ENTRIES PROVIDED below:

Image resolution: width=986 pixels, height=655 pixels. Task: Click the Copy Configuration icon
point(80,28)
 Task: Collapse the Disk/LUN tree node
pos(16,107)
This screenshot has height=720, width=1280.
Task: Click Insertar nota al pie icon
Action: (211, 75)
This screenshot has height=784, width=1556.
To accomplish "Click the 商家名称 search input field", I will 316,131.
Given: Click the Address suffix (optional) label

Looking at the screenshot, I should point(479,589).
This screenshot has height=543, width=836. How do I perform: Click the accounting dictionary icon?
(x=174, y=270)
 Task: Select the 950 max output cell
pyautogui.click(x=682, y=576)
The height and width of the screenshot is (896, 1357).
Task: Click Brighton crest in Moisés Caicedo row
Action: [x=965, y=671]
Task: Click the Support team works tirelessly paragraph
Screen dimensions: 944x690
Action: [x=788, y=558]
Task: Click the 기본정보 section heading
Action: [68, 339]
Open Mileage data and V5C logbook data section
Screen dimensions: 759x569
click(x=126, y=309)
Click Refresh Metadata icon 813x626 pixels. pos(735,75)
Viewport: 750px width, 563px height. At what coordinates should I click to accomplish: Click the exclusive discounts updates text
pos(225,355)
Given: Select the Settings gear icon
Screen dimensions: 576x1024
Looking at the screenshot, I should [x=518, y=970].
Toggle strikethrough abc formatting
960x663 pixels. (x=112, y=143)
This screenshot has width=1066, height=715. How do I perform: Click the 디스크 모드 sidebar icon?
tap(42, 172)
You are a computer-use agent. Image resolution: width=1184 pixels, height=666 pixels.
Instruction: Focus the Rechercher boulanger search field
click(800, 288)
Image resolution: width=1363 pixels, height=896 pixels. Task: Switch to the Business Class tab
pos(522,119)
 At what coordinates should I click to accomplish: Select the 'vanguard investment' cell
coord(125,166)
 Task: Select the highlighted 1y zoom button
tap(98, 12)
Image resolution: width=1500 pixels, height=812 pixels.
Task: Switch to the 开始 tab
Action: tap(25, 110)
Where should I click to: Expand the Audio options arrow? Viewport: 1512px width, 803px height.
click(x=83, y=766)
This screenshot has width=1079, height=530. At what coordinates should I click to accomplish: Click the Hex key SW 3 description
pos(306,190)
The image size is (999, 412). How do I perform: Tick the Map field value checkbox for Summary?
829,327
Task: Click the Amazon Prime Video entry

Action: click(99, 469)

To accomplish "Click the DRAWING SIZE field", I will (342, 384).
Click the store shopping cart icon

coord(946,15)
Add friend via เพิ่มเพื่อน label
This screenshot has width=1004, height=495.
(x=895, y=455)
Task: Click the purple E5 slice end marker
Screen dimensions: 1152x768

End of ENTRIES PROVIDED.

**EXERCISE OBJECTIVE:** Work out how many lines in the records above include the string "will", and provide that figure with no other text.

**PROBLEM SOLUTION:** 2